■ **Recorded information**
BEGIN

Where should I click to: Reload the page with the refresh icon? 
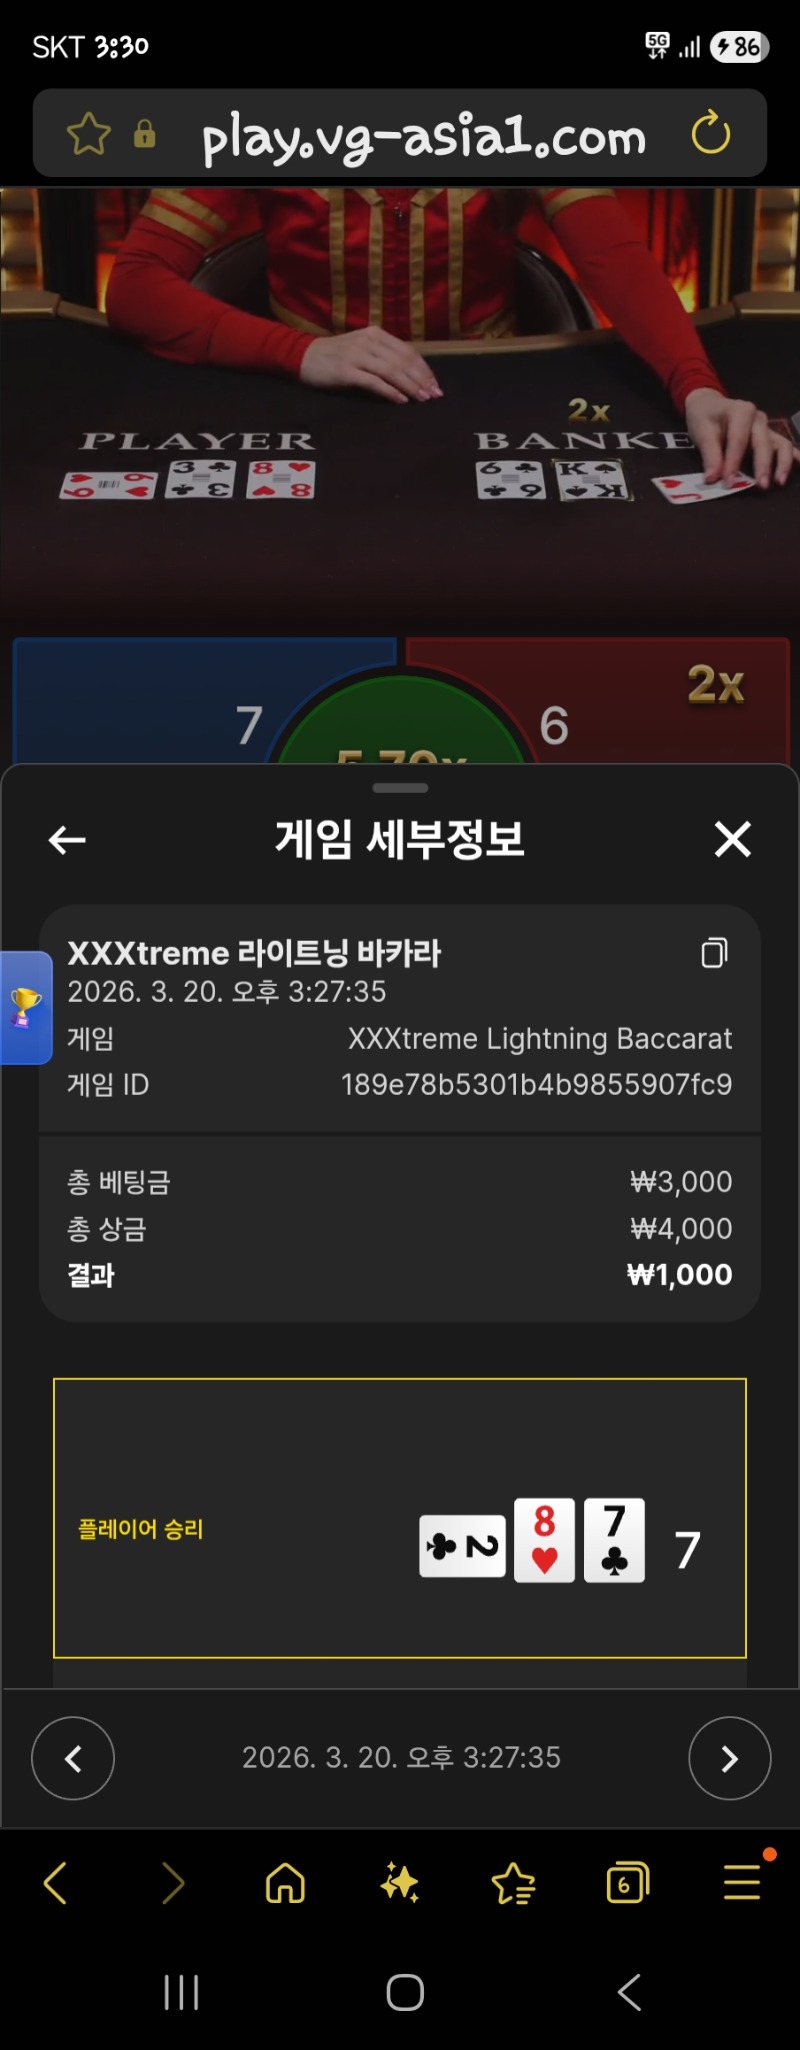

END
BEGIN

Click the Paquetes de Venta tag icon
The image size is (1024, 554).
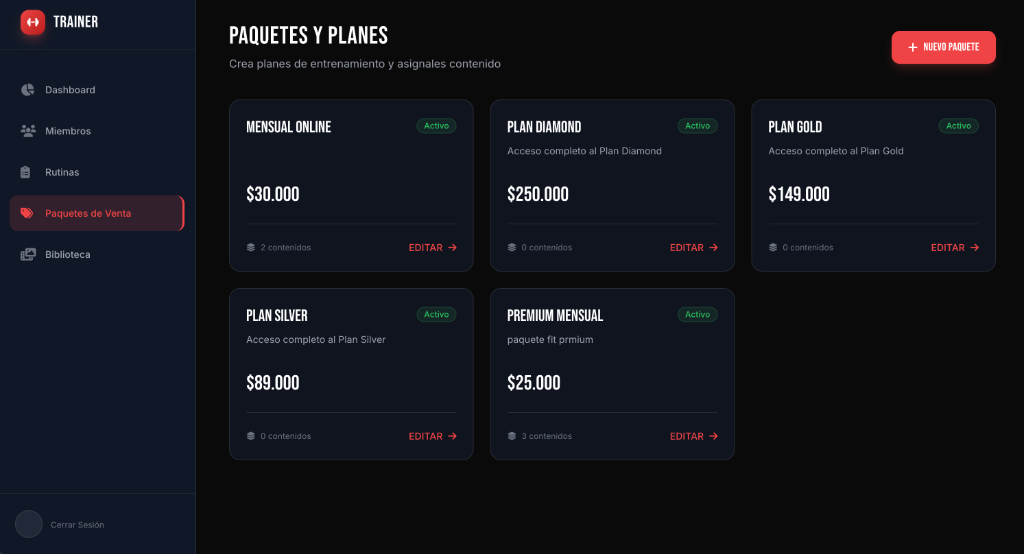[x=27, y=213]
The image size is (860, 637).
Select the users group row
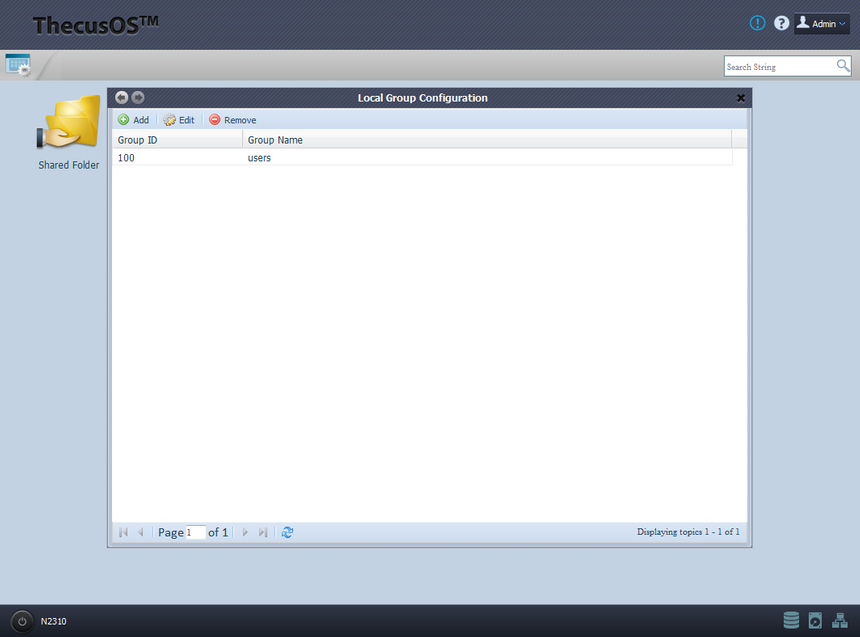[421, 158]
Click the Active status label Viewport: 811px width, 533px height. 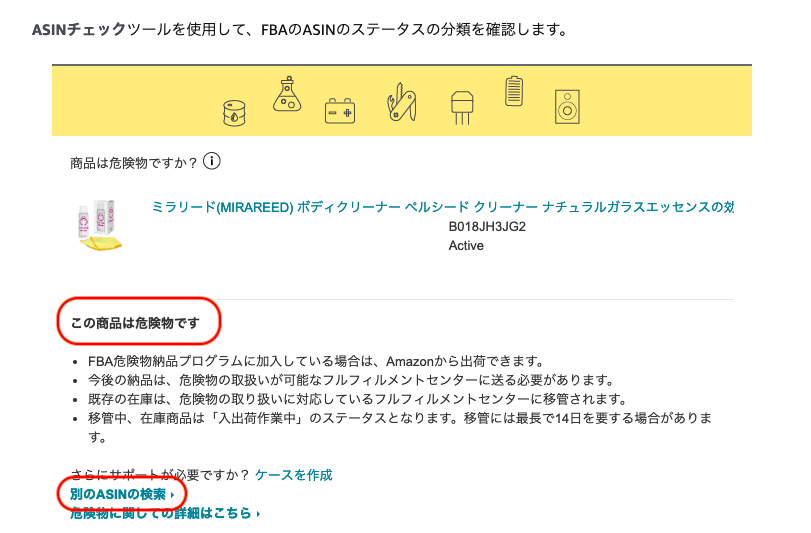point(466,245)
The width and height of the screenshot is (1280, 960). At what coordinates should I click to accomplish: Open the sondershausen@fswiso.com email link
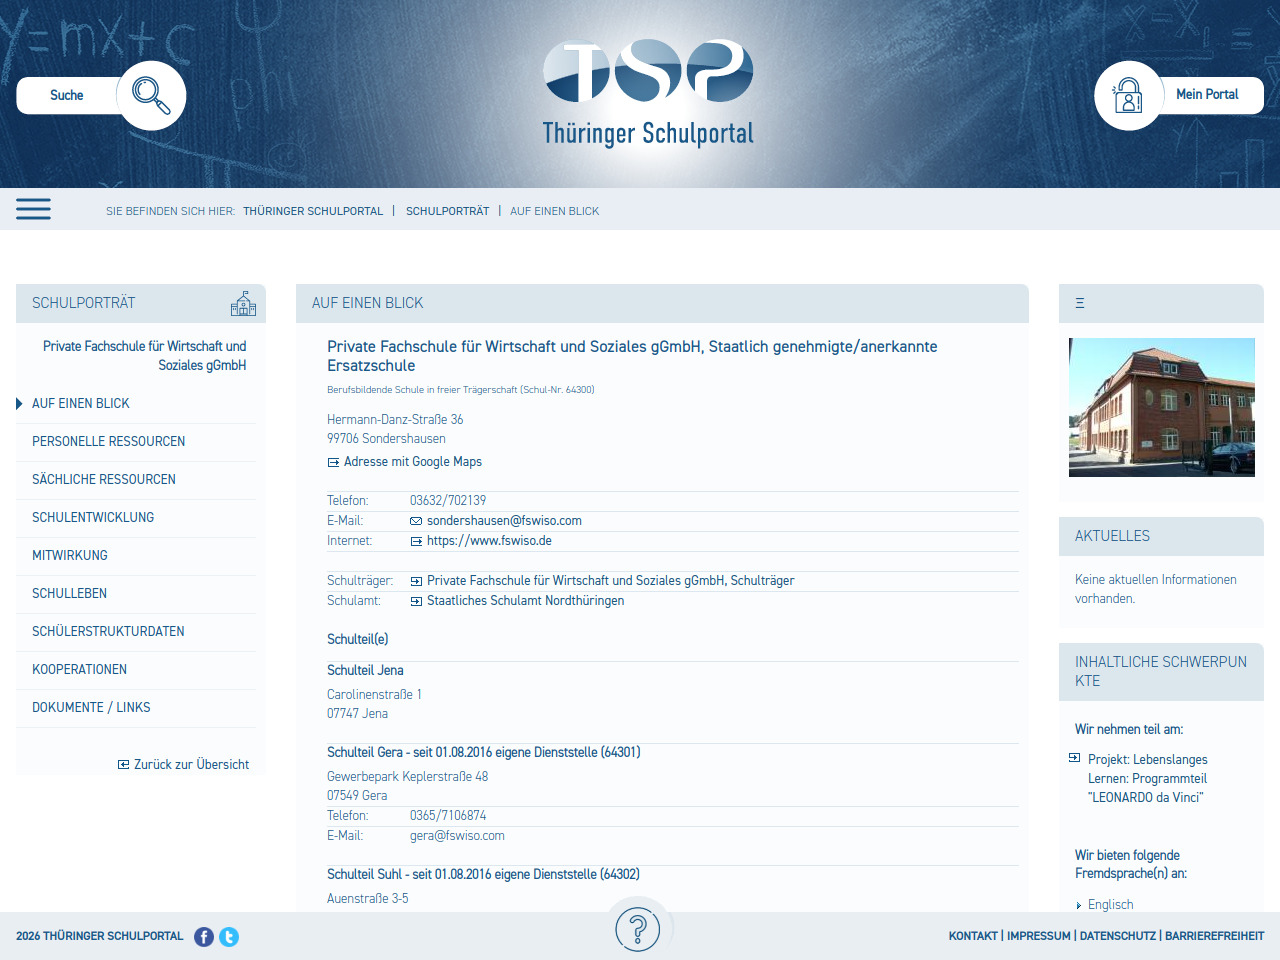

END
BEGIN

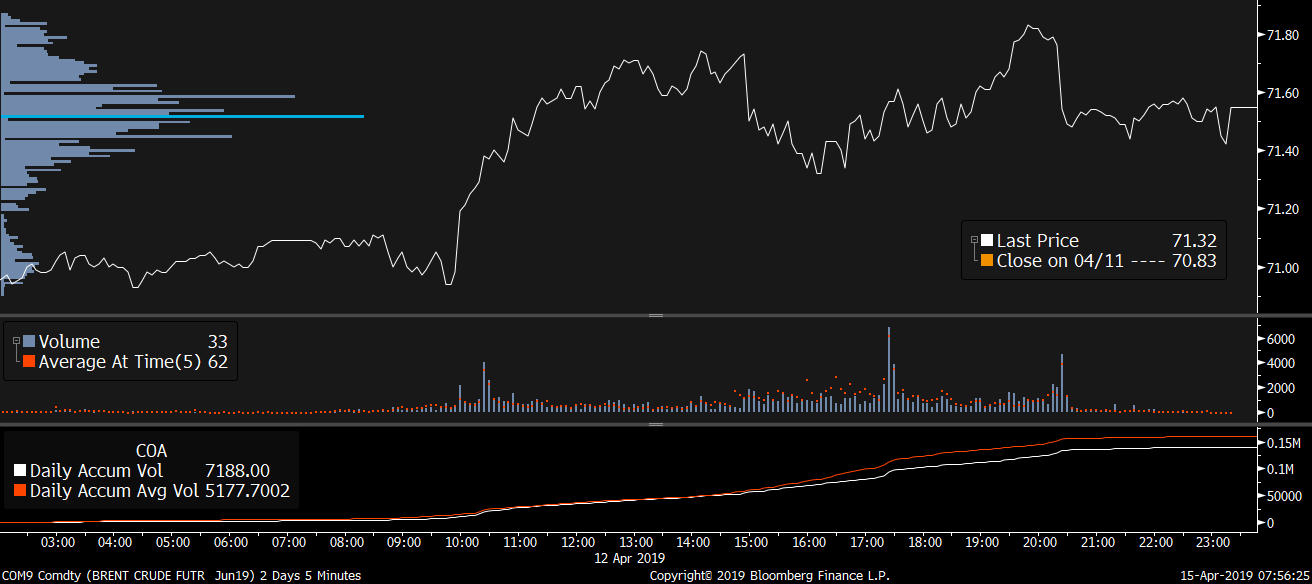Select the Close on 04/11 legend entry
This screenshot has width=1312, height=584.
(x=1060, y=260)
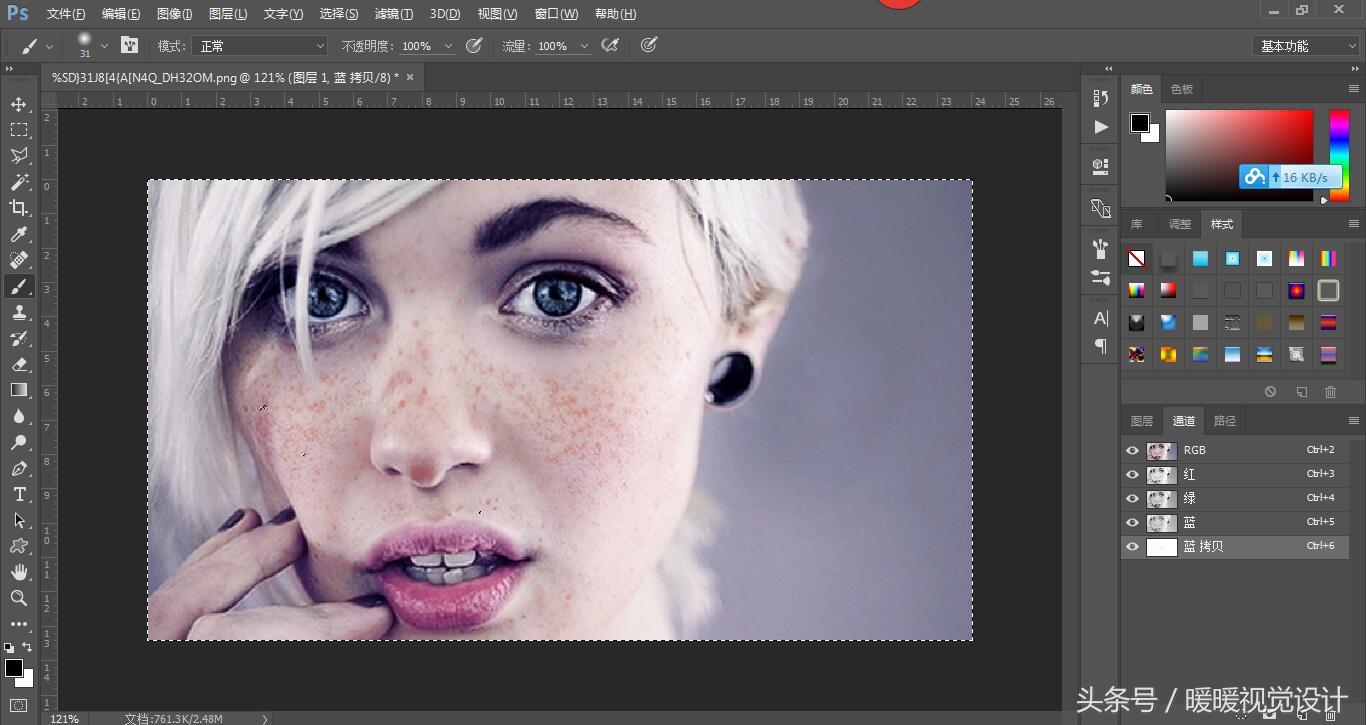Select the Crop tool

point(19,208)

END

■ **Work item**
Search the records line by line for the word "icon" and copy every line where it appears.

■ **Answer area**
Where should I click to: Reload the page with the refresh icon? 
Click the Paquetes de Venta tag icon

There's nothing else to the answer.